Epigenetic research has become increasingly important to the understanding of cancer. Changes in the methylation status of cytosines within the CpG islands of tumor suppressor genes and oncogenes have been linked to human cancers. Methods for determining the methylation status of individual cytosines within the CpG islands of genes affecting oncogenesis are becoming an important area of study. Current techniques often involve the use of sodium bisulfate to differentiate between methylated and unmethylted cytosine, however this technique is not practical for genome-wide analysis of cytosine methylation. The Escherichia coli McrA protein is a putative m5C-specific nuclease known to bind HpaII methylated DNA sequences (Cm5CGG). It is a potential tool for epigenetic studies determining the methylation status of CpG islands, but its precise recognition sequence has remained undefined. Our research focused on developing recombinant forms of McrA able to enrich methylated DNA fragments in affinity purification. We cloned and characterized a recombinant McrA (rMcrA) protein, which is predicted to contain a Cys 4-Zn++ finger and a catalytically important histidine triad in its putative nuclease domain.

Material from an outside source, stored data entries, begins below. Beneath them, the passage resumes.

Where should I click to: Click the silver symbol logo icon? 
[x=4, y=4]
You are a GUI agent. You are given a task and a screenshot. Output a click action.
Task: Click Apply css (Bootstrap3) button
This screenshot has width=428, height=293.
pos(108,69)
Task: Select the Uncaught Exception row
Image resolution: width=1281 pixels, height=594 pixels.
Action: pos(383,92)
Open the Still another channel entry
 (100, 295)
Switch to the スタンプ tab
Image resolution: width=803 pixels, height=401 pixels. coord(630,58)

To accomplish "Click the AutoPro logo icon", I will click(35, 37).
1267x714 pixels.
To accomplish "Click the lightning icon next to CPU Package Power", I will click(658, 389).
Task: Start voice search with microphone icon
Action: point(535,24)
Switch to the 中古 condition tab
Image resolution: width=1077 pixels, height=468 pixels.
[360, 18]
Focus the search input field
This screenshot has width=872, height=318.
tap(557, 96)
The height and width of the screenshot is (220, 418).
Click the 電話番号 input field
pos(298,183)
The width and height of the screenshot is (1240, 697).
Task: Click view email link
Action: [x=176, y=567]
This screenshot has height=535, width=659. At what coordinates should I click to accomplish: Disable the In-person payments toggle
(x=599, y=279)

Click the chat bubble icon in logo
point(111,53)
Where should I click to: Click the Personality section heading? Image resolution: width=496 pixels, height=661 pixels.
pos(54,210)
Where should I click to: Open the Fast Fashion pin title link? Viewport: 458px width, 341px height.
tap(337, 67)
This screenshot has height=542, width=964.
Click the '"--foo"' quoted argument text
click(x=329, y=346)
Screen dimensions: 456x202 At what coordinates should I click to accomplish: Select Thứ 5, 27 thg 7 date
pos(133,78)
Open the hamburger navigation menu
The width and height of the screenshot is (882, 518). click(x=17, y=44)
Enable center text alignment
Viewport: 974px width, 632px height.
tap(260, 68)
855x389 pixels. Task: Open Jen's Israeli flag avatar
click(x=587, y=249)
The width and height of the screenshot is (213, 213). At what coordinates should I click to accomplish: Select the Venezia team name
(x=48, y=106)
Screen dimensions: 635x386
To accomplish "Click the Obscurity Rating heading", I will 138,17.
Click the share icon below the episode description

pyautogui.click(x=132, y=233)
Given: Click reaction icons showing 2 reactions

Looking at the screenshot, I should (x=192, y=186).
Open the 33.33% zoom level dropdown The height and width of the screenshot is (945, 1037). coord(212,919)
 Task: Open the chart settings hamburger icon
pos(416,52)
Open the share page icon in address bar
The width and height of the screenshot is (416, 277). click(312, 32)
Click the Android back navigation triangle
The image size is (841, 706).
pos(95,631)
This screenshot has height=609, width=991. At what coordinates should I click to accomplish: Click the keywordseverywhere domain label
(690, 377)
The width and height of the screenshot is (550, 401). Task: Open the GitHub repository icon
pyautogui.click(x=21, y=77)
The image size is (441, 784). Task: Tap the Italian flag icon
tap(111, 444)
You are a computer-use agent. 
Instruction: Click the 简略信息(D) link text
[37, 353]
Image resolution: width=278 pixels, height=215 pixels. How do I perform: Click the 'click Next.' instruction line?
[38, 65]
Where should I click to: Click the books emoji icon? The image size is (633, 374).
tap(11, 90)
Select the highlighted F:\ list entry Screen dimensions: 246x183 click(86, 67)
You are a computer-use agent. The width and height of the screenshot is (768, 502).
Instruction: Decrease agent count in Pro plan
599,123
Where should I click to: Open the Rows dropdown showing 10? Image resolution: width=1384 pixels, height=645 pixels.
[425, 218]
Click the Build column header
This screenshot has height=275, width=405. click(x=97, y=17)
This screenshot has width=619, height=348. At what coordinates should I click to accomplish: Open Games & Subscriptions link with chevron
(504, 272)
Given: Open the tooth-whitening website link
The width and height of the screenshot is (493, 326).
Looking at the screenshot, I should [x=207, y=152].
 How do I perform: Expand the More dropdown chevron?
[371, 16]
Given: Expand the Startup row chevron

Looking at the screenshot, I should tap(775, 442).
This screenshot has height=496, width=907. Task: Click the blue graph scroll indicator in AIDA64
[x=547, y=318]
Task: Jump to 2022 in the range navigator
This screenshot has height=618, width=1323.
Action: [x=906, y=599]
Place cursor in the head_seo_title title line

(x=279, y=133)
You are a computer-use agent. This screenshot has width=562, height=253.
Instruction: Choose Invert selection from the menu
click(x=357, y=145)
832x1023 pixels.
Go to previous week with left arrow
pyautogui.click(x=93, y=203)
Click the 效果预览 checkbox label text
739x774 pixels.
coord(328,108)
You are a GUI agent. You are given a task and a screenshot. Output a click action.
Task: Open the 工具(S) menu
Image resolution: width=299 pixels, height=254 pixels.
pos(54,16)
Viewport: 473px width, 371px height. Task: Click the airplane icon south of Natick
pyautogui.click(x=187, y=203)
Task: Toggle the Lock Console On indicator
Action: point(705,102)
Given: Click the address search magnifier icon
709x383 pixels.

These features allow rMcrA to bind to several metal chelate resins without addition of a poly-histidine affinity tag. This observation was used to develop an efficient protocol for the rapid purification of nearly homogeneous rMcrA. The native protein is a dimer with a high a-helical content as measured by circular dichroism analysis. To aid in determining McrA's binding specificity we cloned and expressed recombinant McrA with a C-terminal StrepII tag (rMcrA-S) to aid in protein purification and affinity capture of human DNA fragments with m5C residues. Sequence analysis of a subset of these fragments, and electrophoretic mobility shift assays with model methylated and unmethylated oligonucleotides suggest that the canonical binding site for rMcrA-S is N(Y>R) m5CGR. In addition to binding symmetrically HpaII methylated double-stranded DNA, rMcrA-S binds DNA containing a single, hemimethylated HpaII site; however, it does not bind mismatches of A, C, T, or U opposite the m5C residue but does bind if I is opposite the m5C. These observations may lead to development of rMcrA-S-based m5C detection assays independent of bisulfite modification.